Scientific classification
- Kingdom: Plantae
- Clade: Tracheophytes
- Clade: Angiosperms
- Clade: Eudicots
- Order: Caryophyllales
- Family: Cactaceae
- Subfamily: Cactoideae
- Genus: Corryocactus
- Species: C. brachypetalus
- Binomial name: Corryocactus brachypetalus (Vaupel) Britton & Rose, 1920
- Synonyms: Cereus brachypetalus Vaupel 1913;

= Corryocactus brachypetalus =

- Authority: (Vaupel) Britton & Rose, 1920
- Conservation status: EN
- Synonyms: Cereus brachypetalus

Species of cactus

Corryocactus brachypetalus is a species of Corryocactus found in Peru.

==Description==
This cactus forms large clumps with numerous, erect stems that branch profusely from the base, reaching heights of 2 to 4 meters. The dull green stems are 6 to 10 centimeters in diameter and feature seven to eight prominent ribs. Each areole bears up to 20 spines, which are initially black and lighten with age.
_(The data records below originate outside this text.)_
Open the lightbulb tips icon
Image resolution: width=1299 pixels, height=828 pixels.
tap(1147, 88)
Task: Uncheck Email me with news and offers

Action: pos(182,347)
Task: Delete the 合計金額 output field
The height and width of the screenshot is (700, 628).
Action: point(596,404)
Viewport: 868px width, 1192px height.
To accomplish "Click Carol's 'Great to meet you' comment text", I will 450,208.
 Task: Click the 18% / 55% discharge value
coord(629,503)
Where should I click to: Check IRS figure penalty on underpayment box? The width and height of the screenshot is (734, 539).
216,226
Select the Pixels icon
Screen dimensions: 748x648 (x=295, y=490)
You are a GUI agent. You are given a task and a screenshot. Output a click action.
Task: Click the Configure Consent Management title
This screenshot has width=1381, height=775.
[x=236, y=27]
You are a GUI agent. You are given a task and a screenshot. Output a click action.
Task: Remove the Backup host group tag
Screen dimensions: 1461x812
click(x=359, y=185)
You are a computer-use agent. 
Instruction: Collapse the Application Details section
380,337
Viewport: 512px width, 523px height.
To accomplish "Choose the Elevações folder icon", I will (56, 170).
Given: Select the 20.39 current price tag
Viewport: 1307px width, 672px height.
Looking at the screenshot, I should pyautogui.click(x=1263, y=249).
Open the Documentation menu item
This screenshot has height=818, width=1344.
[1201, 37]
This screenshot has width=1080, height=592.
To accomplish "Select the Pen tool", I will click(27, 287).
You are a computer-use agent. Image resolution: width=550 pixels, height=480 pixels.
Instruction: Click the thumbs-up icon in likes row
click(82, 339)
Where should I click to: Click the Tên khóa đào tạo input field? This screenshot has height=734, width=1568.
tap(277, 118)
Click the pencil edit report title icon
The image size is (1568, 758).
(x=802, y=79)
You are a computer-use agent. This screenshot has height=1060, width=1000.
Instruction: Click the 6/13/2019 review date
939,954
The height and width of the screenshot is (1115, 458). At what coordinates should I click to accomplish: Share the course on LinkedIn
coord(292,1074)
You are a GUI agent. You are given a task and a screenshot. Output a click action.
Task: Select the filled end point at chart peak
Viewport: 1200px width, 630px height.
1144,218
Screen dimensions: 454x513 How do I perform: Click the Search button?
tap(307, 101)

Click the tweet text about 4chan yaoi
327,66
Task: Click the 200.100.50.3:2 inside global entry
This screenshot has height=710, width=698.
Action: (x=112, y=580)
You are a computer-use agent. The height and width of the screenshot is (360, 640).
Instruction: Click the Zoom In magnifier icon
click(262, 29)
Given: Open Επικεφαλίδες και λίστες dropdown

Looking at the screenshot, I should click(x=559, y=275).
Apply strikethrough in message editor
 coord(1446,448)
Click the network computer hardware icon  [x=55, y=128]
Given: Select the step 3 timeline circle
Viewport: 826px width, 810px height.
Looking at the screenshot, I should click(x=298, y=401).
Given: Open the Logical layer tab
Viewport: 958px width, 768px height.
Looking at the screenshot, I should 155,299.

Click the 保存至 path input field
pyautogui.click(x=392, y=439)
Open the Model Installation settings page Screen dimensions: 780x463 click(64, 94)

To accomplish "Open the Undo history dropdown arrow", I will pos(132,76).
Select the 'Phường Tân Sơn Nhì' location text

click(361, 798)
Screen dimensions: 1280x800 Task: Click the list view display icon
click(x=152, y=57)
These spines are occasionally twisted and generally shorter than 1 centimeter, though one or more can grow to 10 to 16 centimeters long.

The plant produces broadly funnel-shaped flowers, measuring 4 to 6 centimeters in diameter, with a deep orange to orange-red color. Its fruits are spherical, greenish-yellow, and spiny when immature, reaching 6 to 7 centimeters in diameter. These fruits contain opaque seeds approximately 1.5 mm long.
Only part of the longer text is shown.